The video was brief, almost careless. A man in a black Range Rover, a flash of an object in his hand, the internet quick to cry: gun! And in Lagos, where rumour travels faster than traffic, the clip spiralled like a match to dry grass.
That man was Paul Adefarasin, the towering preacher whose voice fills stadiums during The Experience, one of the world’s largest gospel concerts. A figure used to grand stages suddenly found himself cast in a low-budget drama, accused of brandishing a firearm.
Police summoned him in June. The state commissioner even warned that pointing a stun gun could breach Nigerian law, as such devices sit in a gray zone of prohibition. The thought of a pastor wielding one unsettled many, especially in a country where faith leaders carry moral weight.
Yet this week, the storm faded. After questioning and statements, police declared the device a non-lethal stun gun, not a firearm, and cleared Adefarasin of wrongdoing. Case discontinued. A scandal that began with thunder closed with something closer to a sigh.
For Adefarasin, drama is hardly new. Raised in Lagos, educated in England and Miami, and once wrestling with drugs before a rebirth, his journey has been anything but linear. He returned home in 1990, founded House on the Rock four years later, and built it into a global ministry.
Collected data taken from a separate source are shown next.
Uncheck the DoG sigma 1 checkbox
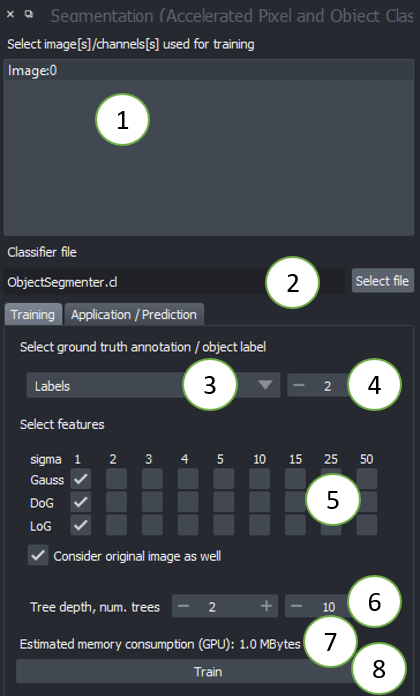 coord(81,502)
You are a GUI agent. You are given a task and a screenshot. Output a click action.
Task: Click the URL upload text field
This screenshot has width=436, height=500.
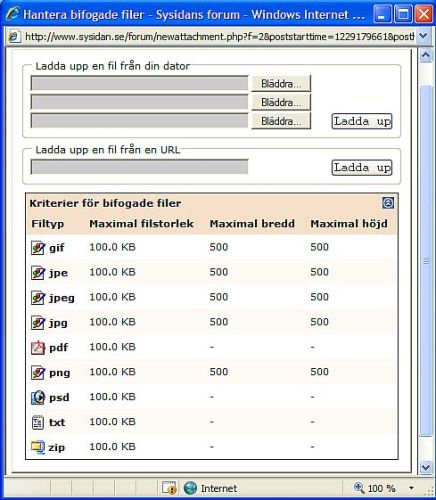[x=139, y=167]
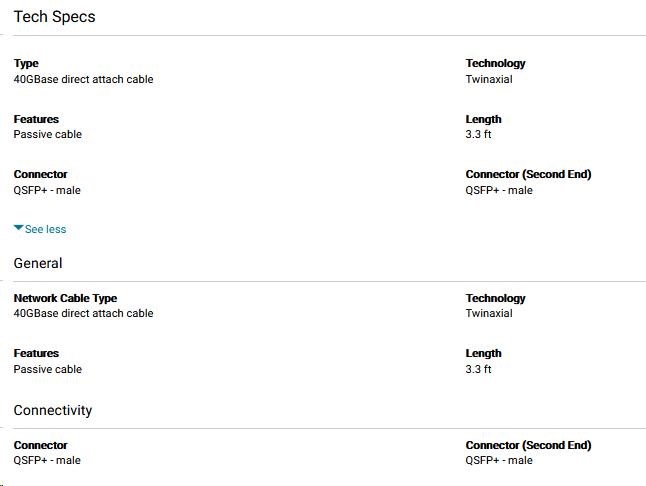Image resolution: width=646 pixels, height=486 pixels.
Task: Select the General section heading
Action: tap(38, 263)
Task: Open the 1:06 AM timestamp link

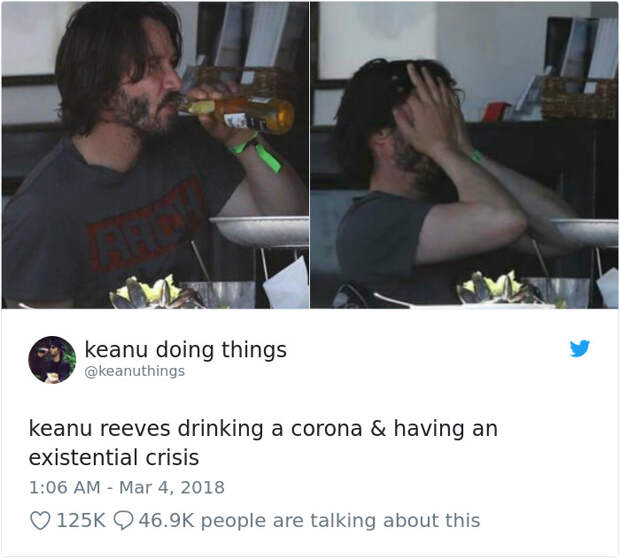Action: (x=64, y=487)
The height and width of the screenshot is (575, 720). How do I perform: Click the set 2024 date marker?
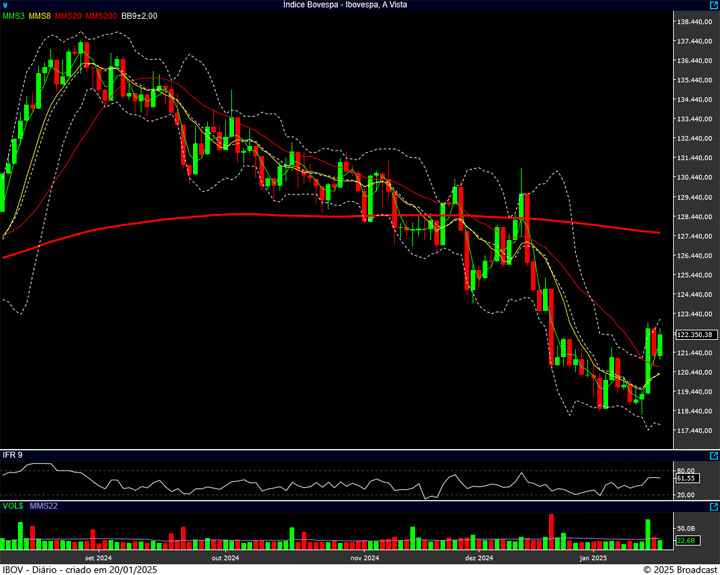coord(98,558)
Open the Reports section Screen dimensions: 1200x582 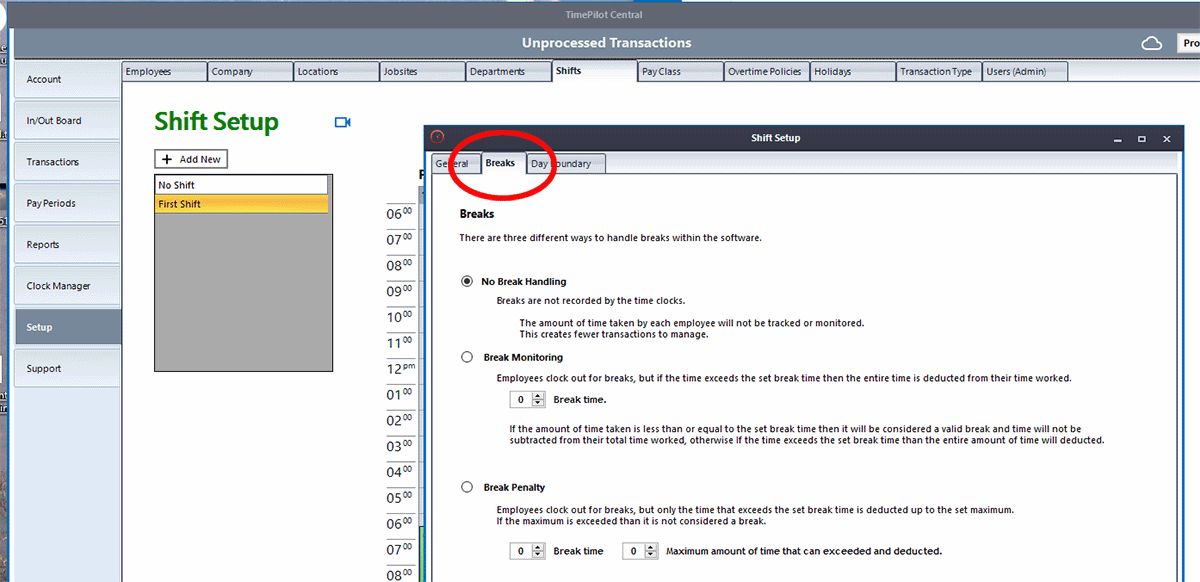(66, 244)
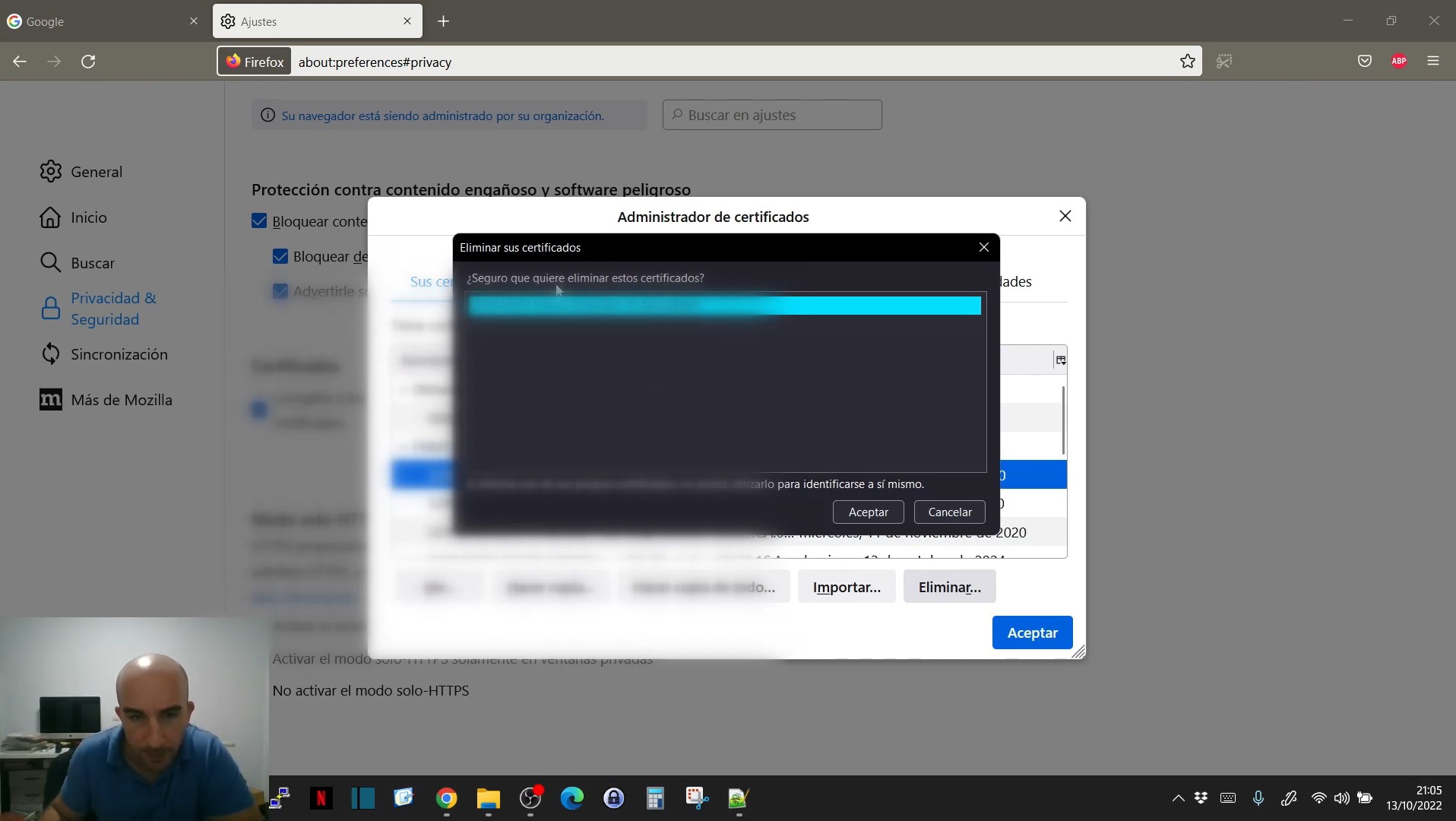Open General settings in the sidebar
Screen dimensions: 1456x821
[96, 172]
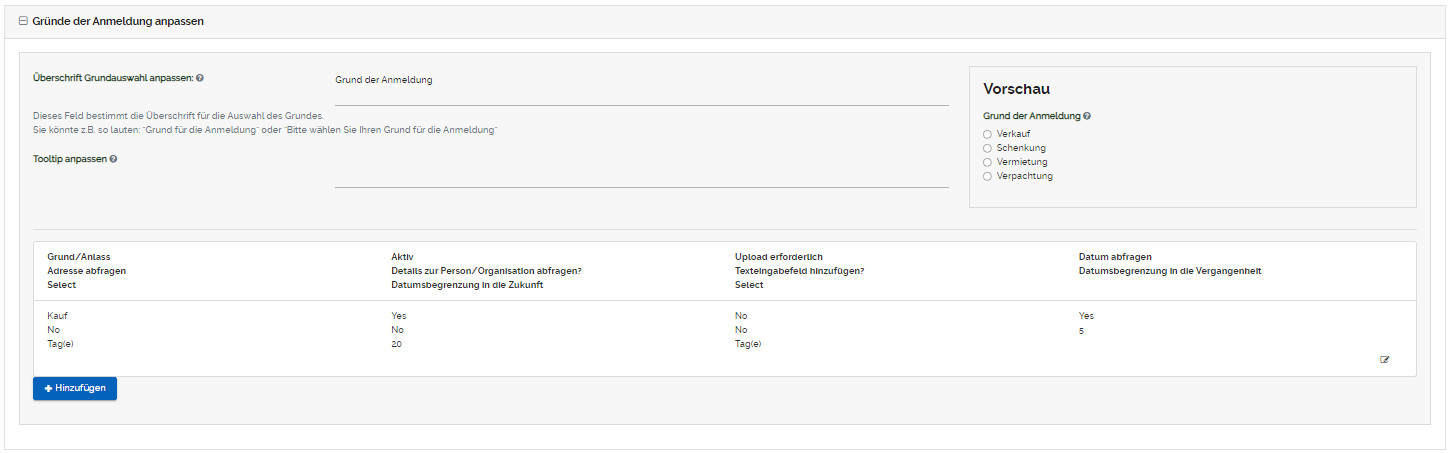Select Verpachtung in the preview
The height and width of the screenshot is (453, 1451).
click(x=988, y=176)
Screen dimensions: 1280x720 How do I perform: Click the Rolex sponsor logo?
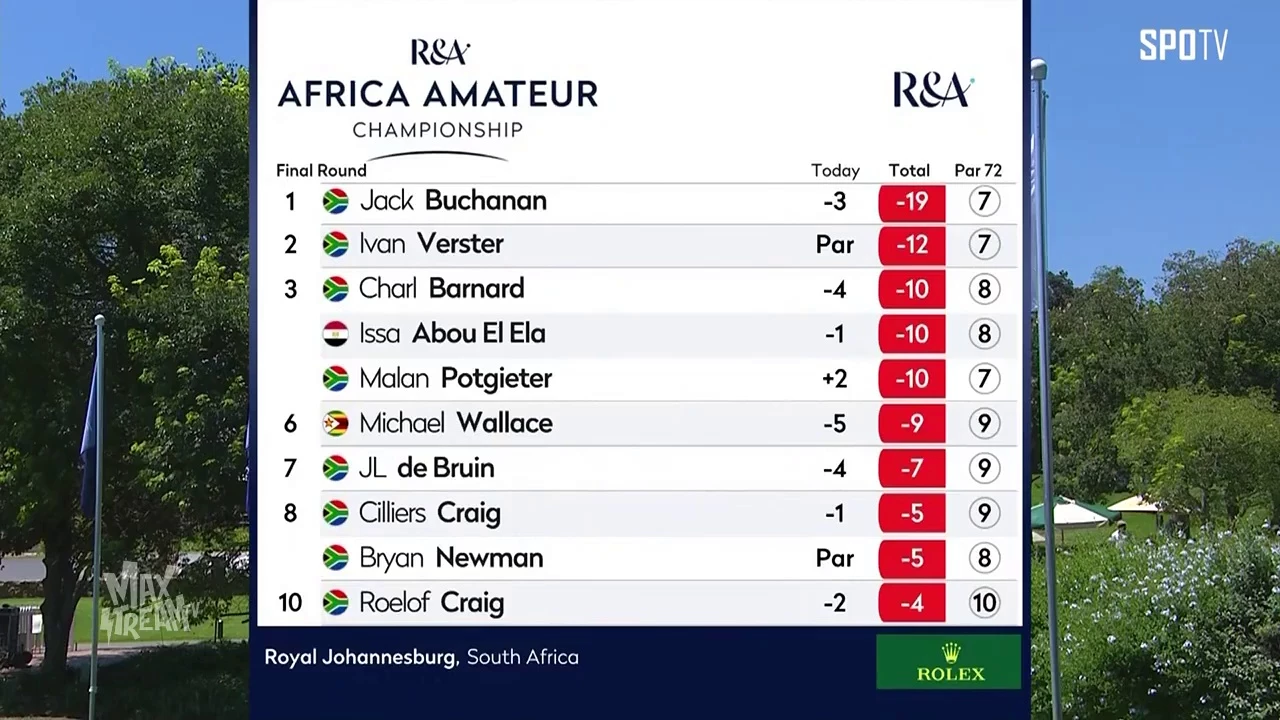tap(949, 662)
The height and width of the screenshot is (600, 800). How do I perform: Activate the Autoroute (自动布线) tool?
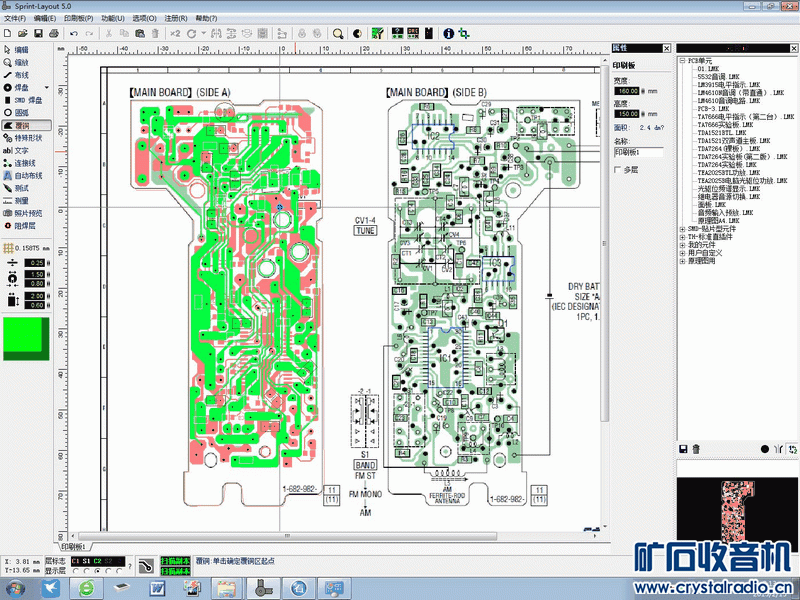[27, 175]
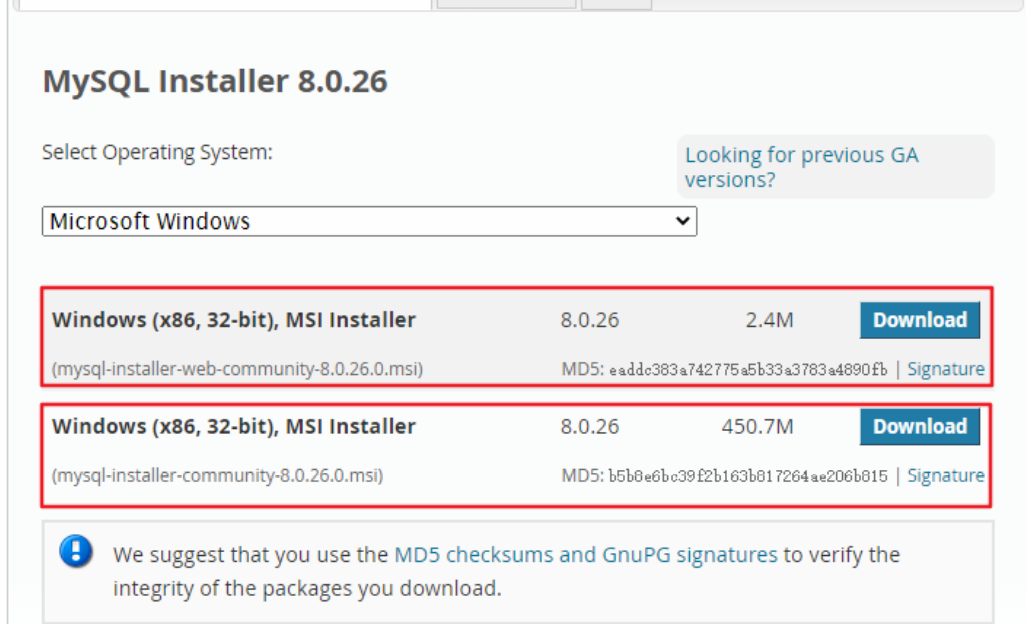Download the 450.7M community MSI installer
Screen dimensions: 1026x624
point(919,426)
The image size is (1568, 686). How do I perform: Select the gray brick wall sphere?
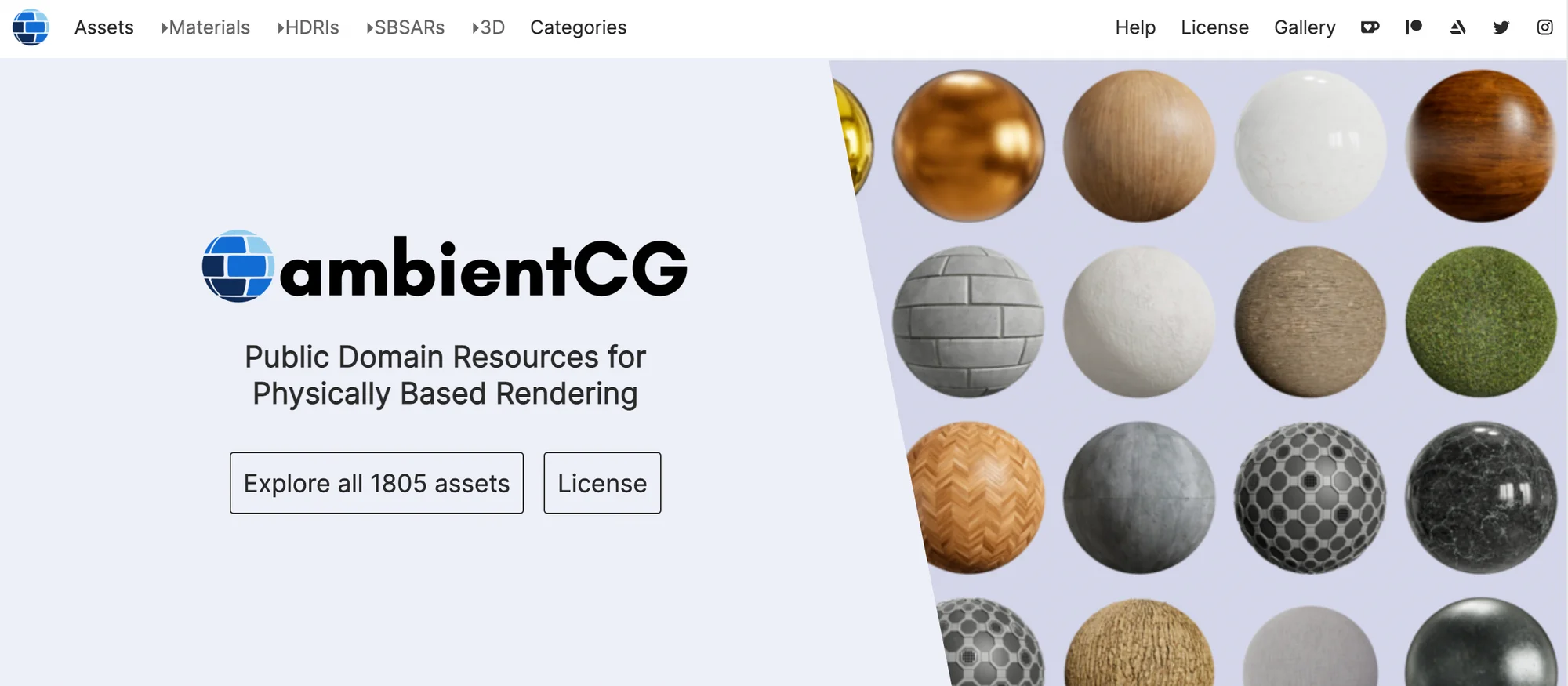(x=968, y=321)
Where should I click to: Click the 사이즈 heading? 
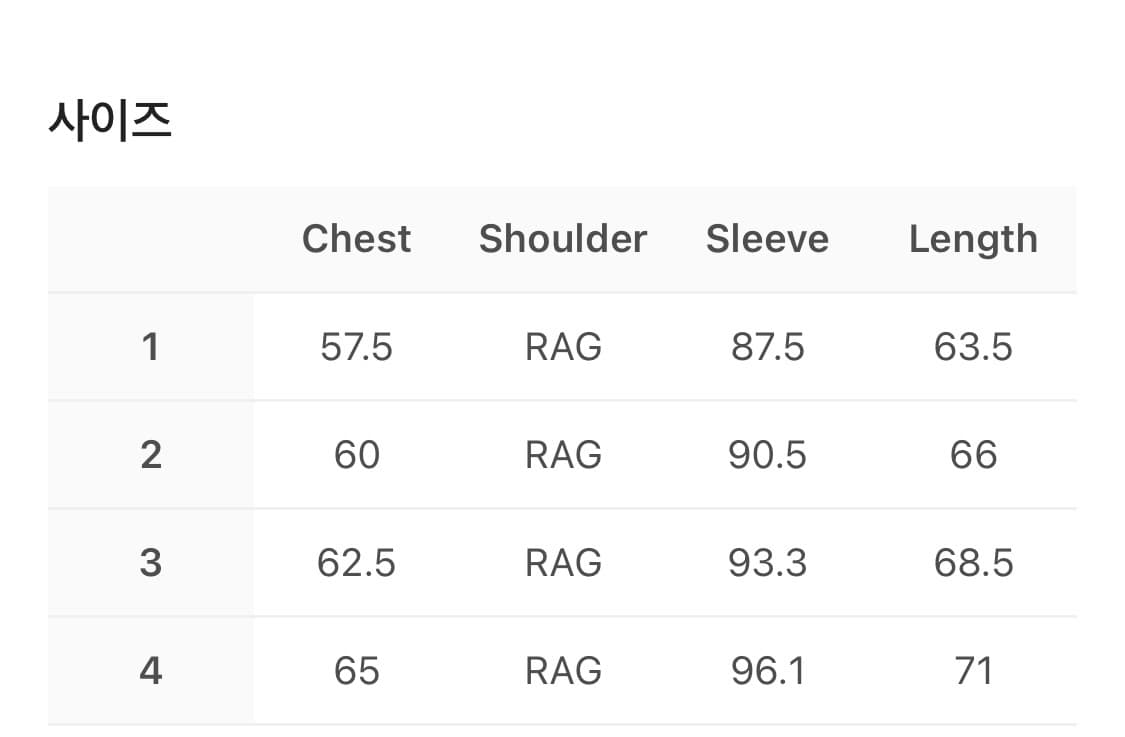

His pulpit style blends architectural precision with evangelical sweep. His wife, Ifeanyi, preaches alongside him, their partnership both romantic and theological. Congregants speak of his charisma, his books line Christian shelves, and T.D. Jakes calls him a spiritual son.
So perhaps it is fitting that even a viral stumble ends in restoration. The stun gun is back in its case, the Range Rover no longer scrutinised. And the pastor? He will likely continue with his work at the pulpit this Sunday, preaching not of weapons but of grace, as if nothing ever sparked at all.